What is the number of lines in the data holding the word "Task"? Give that number by itself.

Stored items from a collection:
+++
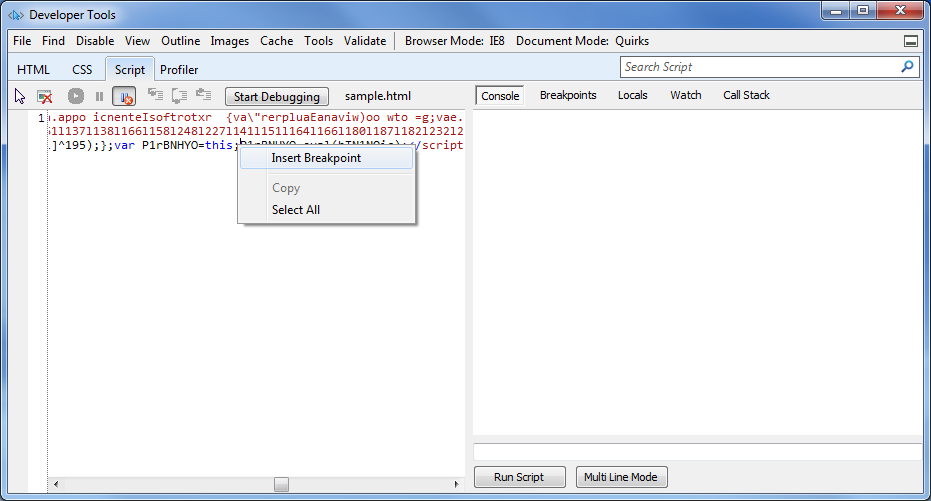Toggle Multi Line Mode for console

[622, 477]
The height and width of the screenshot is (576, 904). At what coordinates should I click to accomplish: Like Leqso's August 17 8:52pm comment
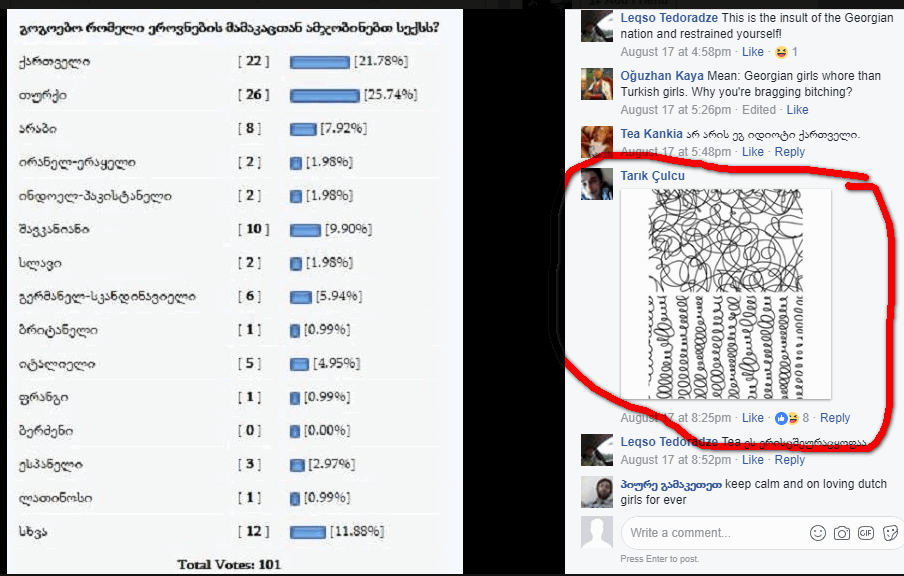click(752, 460)
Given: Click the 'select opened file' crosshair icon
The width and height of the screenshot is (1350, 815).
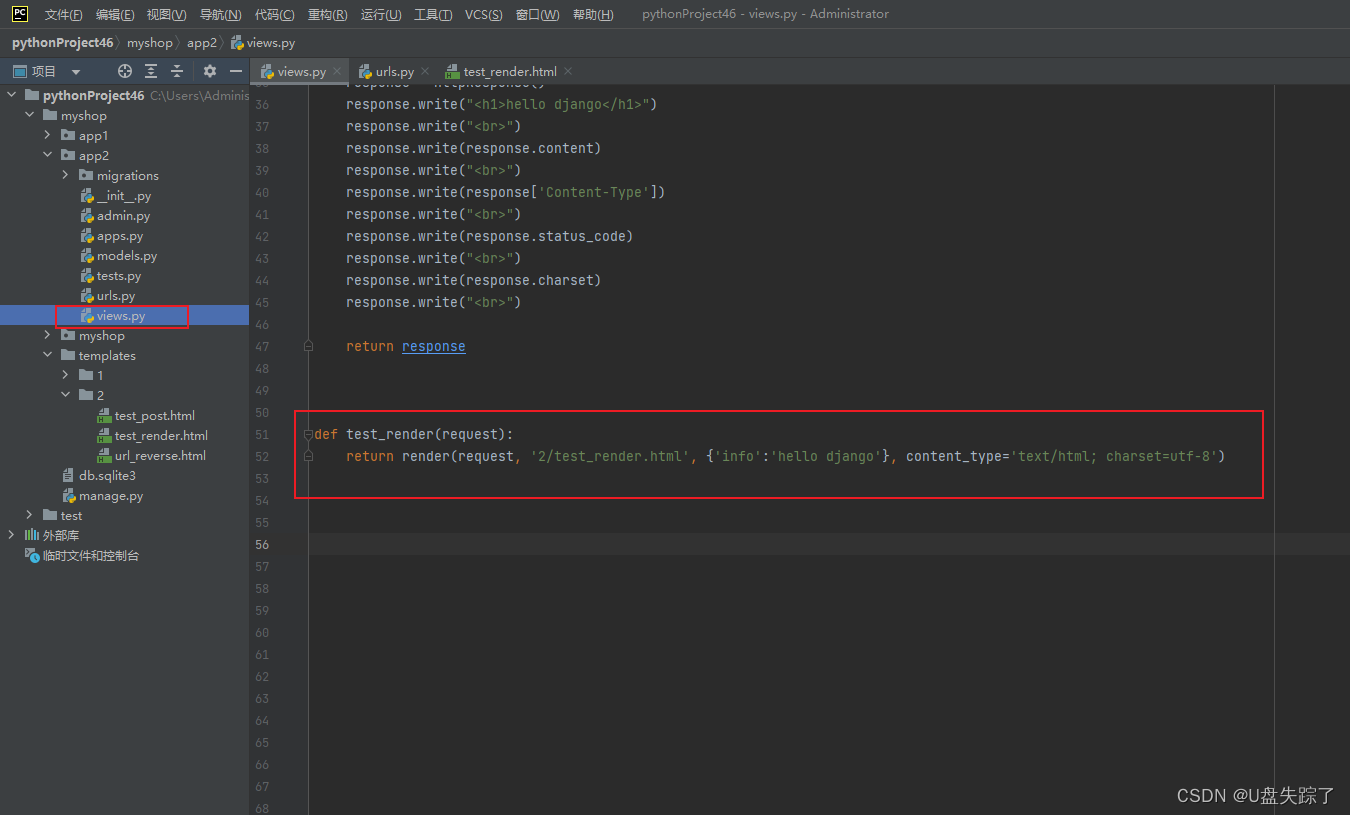Looking at the screenshot, I should [124, 71].
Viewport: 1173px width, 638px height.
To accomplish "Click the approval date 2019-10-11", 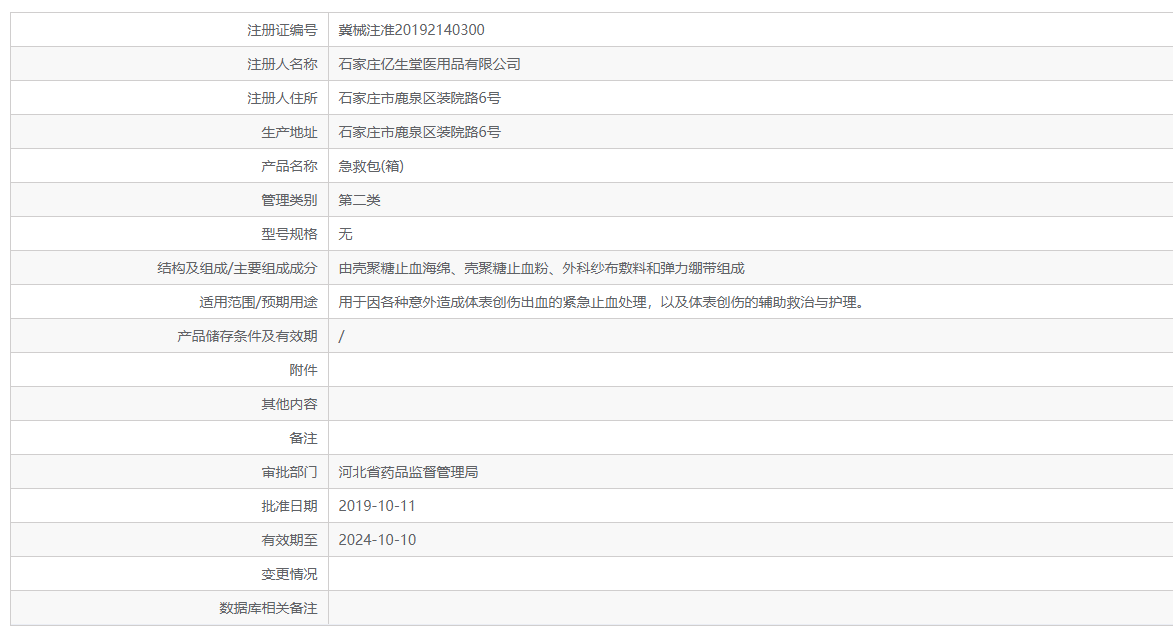I will point(377,506).
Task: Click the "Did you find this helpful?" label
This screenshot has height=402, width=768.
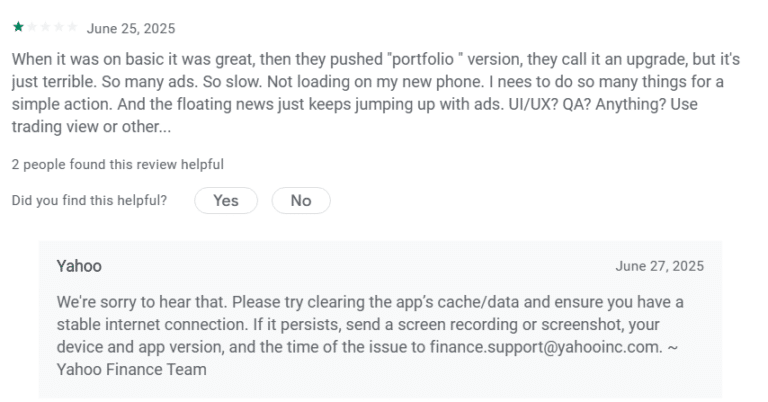Action: click(x=89, y=200)
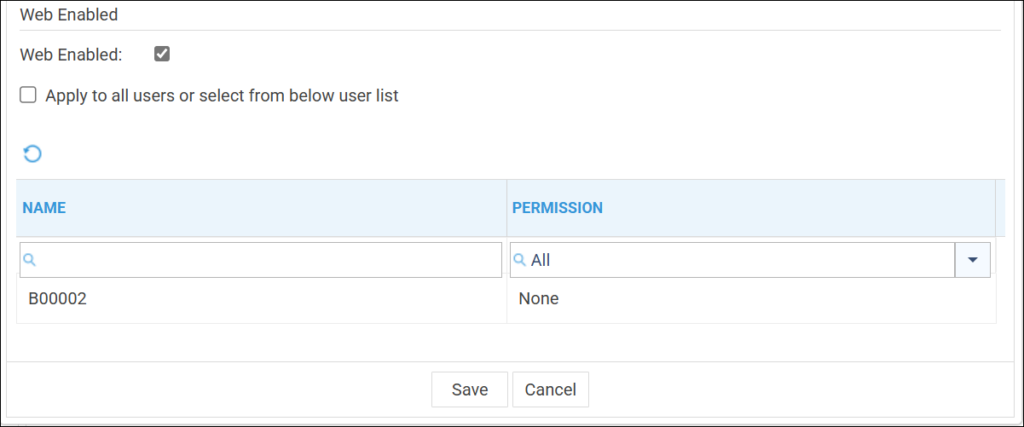Click the blank header cell right of PERMISSION
Screen dimensions: 1024x427
point(1000,208)
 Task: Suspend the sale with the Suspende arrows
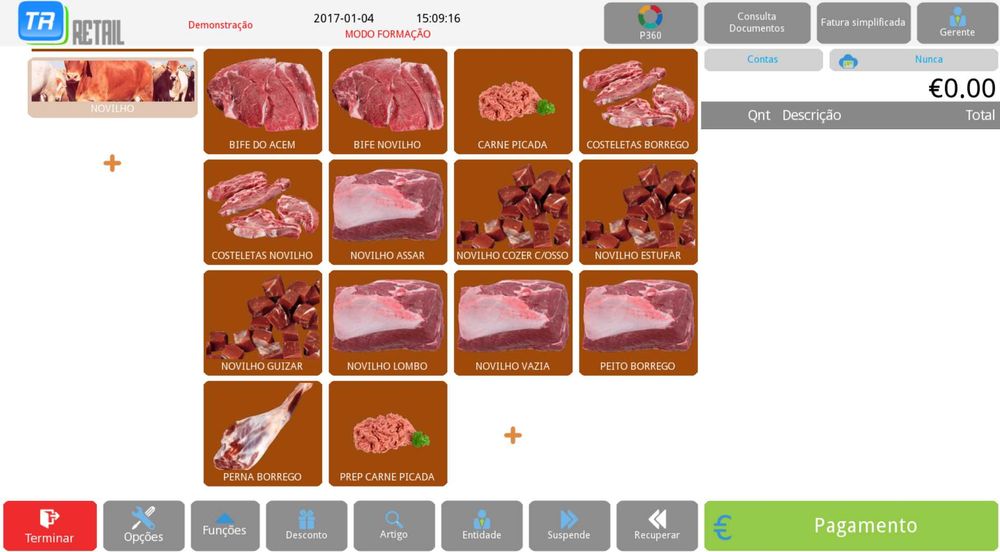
+++
● **Written solution**: 2